Aku tahu kamu masih menungguku.
Tiba-tiba sebuah rencana berkelebat di kepalaku. Aku sendirian di kota ini dan aku perlu sesuatu untuk melampiaskan rasa kesalku karena tadi melihat kedekatan Adhit dan Shila.
“Nanti malam, mau nemenin aku makan, nggak?”
Febi menatap padaku dengan pandangan tak percaya. Aku seperti melihat lapisan kaca yang tipis di bola matanya. Kaca itu terlihat retak-retak dan hampir pecah.

*****

Pandangan mereka akhirnya bertemu. Hastuti cepat-cepat membuang muka seolah tak peduli. Dia berusaha untuk pura-pura tak peduli. Sebetulnya dia berharap agar laki-laki itu segera mendekat. Hastuti sudah tak sabar untuk menjeratnya. Sepanjang pengetahuannya, Wijat belum berkeluarga. Dengan tampilan ala selebritis, rasanya tidak mungkin seorang Wijat kesulitan mencari teman kencan. Rumor yang beredar mengatakan jika Wijat memiliki profesi sampingan sebagai gigolo ibukota. Hhmm, Hastuti tertantang untuk menaklukannya.
“Hai! Maaf, rasanya dulu kita sekelas, ya?” Wijat menegur Hastuti dari belakang.
Hastuti menghentikan obrolannya dengan beberapa teman laki-laki. Sebenarnya dia sudah mulai bosan dengan gerombolan laki-laki yang sedari tadi menguntitnya dan tidak membiarkannya sendirian sedikit pun. Bahkan minum pesanan Shila belum sempat dia berikan. Tapi itu tidak perlu lagi, pikir Hastuti. Toh, Adhit sudah mendekati Shila dan tidak lama kemudian Shila pergi lalu Adhit juga pergi. Hastuti penasaran dengan perasaan mereka berdua. Setelah sekian lama berpisah, apa mungkin getaran cinta itu masih ada?
“Kok, bengong?
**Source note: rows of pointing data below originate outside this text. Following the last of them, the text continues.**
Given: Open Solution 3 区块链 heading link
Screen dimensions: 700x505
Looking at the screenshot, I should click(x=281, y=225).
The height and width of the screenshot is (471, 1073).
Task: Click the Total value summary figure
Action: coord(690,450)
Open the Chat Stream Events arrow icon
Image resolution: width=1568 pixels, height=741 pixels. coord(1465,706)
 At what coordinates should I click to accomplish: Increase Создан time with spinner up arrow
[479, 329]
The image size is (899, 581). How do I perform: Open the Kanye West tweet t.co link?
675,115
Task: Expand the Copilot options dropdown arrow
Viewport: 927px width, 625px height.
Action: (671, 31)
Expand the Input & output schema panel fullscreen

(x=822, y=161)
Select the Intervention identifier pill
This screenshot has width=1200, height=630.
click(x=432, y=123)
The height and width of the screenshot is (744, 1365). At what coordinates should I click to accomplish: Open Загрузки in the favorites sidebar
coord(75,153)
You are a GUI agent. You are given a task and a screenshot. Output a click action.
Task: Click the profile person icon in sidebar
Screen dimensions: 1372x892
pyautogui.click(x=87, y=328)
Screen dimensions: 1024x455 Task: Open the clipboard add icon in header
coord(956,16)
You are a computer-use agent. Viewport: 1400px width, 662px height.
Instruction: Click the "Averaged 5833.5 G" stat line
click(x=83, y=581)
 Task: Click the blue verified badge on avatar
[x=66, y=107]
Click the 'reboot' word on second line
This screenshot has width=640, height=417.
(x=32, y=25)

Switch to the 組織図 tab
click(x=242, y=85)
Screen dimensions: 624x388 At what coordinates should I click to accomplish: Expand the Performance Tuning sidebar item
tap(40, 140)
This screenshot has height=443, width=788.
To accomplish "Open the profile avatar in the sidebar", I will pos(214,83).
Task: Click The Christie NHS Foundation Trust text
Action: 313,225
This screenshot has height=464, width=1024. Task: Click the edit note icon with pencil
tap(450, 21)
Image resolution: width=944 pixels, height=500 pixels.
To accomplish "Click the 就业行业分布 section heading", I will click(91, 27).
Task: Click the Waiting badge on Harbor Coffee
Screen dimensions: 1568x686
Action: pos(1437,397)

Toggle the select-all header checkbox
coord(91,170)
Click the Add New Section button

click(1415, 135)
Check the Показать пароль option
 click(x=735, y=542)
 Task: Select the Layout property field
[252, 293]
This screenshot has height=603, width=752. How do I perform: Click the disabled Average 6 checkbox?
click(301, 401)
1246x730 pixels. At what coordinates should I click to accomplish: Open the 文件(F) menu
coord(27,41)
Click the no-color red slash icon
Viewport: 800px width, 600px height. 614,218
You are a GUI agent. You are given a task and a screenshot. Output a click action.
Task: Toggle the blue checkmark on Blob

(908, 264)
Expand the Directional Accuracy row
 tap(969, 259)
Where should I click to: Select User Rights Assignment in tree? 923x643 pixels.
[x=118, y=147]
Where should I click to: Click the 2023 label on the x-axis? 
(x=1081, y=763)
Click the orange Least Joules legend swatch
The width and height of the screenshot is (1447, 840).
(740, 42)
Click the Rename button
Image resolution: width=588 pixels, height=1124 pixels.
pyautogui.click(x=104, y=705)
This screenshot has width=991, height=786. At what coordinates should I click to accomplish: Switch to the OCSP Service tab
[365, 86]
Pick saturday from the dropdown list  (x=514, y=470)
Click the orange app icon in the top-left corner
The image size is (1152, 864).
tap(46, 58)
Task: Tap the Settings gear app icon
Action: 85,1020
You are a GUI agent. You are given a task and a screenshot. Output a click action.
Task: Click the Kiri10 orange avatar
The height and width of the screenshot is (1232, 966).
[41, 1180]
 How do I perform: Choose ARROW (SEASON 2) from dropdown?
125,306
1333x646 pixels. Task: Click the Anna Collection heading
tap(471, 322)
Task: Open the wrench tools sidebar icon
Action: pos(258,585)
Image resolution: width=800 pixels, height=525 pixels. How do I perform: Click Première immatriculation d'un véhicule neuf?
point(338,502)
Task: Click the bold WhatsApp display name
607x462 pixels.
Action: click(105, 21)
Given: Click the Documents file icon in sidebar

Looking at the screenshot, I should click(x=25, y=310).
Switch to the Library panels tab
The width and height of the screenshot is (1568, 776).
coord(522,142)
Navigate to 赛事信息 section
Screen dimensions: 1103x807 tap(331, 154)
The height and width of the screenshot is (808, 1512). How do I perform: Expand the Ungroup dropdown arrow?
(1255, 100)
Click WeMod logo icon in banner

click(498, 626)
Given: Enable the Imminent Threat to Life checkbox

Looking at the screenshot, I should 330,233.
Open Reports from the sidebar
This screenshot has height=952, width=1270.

Ini aku Wijat. Wijatmoko. Kamu …,” Wijat menggantung kalimatnya. Dia berharap Hastuti akan segera menyambung kalimatnya yang terputus. Tapi dilihatnya perempuan itu hanya memandanginya penuh rasa ingin tahu. Alisnya terangkat sebelah. Ah, Wijat benci diremehkan.
“Ya?” tanya Hastuti.
“Ini Tutik, Jat. Yang dulu sering kamu isengin. Dulu kalian sekelas.” Seseorang dalam gerombolan memperkenalkan siapa yang sedang dihadapi Wijat.
“Oh!” Wijat sedikit terkejut.
“Kamu …, kamu beda banget! Dulu kamu …,”
“Jelek, item, gendut, keriting, hidup lagi.” Hastuti menyambung cepat. Nada suaranya terdengar sinis. Wijat sedikit terkejut, mundur selangkah dari hadapan Hastuti. Tangan sebelah kanan menggaruk belakang kepalanya yang tidak gatal. Dia menyangka Hastuti pasti sangat dendam padanya. Misinya akan sedikit lebih sulit. Tiba-tiba Hastuti tertawa nyaring. Suaranya berdenting bagai lonceng-lonceng di hari Minggu. Tubuh Wijat menegang.
“Apa kabar, Jat? Kamu juga beda. Makin ganteng ajah,” Hastuti mengerling genit. Mengamati penampilan Wijat dari atas ke bawah. Hastuti melihat binar-binar di mata Wijat. Jangan senang dulu, Jat!
“Yang lalu biarlah berlalu, bukan begitu, Jat?” tanya Hastuti angkuh.
Wijat tersenyum kaku. Dia masih belum tahu bagaimana harus bersikap di hadapan perempuan ini. Dia teringat janjinya pada Bu Elli saat meminta izin cuti selama dua minggu disertai uang jalan yang tidak sedikit. Perempuan itu memekik tidak senang. Bukan karena jumlah uangnya, tapi karena dia tidak akan dapat bermesraan dengan Wijat selama dua minggu.
“Itu terlalu lama, Wi. Aku tidak akan tahan kesepian selama itu.” Bu Elli terlihat gelisah dan berjalan mondar-mandir di ruangannya.
“Sabarlah, Sayang. Semua ini kulakukan demi tender kita yang hilang.”
“Sudah kukatakan aku tidak peduli pada tender itu, Wi. Kita bisa cari proyek-proyek yang lain bersama-sama. Tidak! Aku menolak cutimu.”
“Satu minggu saja, kalau begitu. Aku janji akan menyelesaikan urusan ini secepatnya. Lagi pula aku perlu menghindar beberapa waktu dari kantor. Mereka sudah mulai berbisik-bisik karena aku masih bekerja di sini dan tiba-tiba kamu jadi berbaik hati lagi padaku.” Bu Elli termenung. Wijat benar. Orang-orang kantor pasti heran kenapa dia yang tadinya marah besar pada Wijat dengan mudahnya kembali baik. Mereka pasti mencium sesuatu. Dan jika sampai suaminya tahu hubungan gelap mereka, dia bisa kehilangan segalanya.
“Baiklah. Seminggu. Tidak boleh lebih. Anggap itu sebagai hukuman karena kita kehilangan proyek itu. Dan, jangan berbuat macam-macam!” Nada suara Bu Elli mengandung ancaman, matanya mengisyaratkan jika kali ini tidak akan ada maaf untuk Wijat. Dia harus lebih berhati-hati dalam melangkah.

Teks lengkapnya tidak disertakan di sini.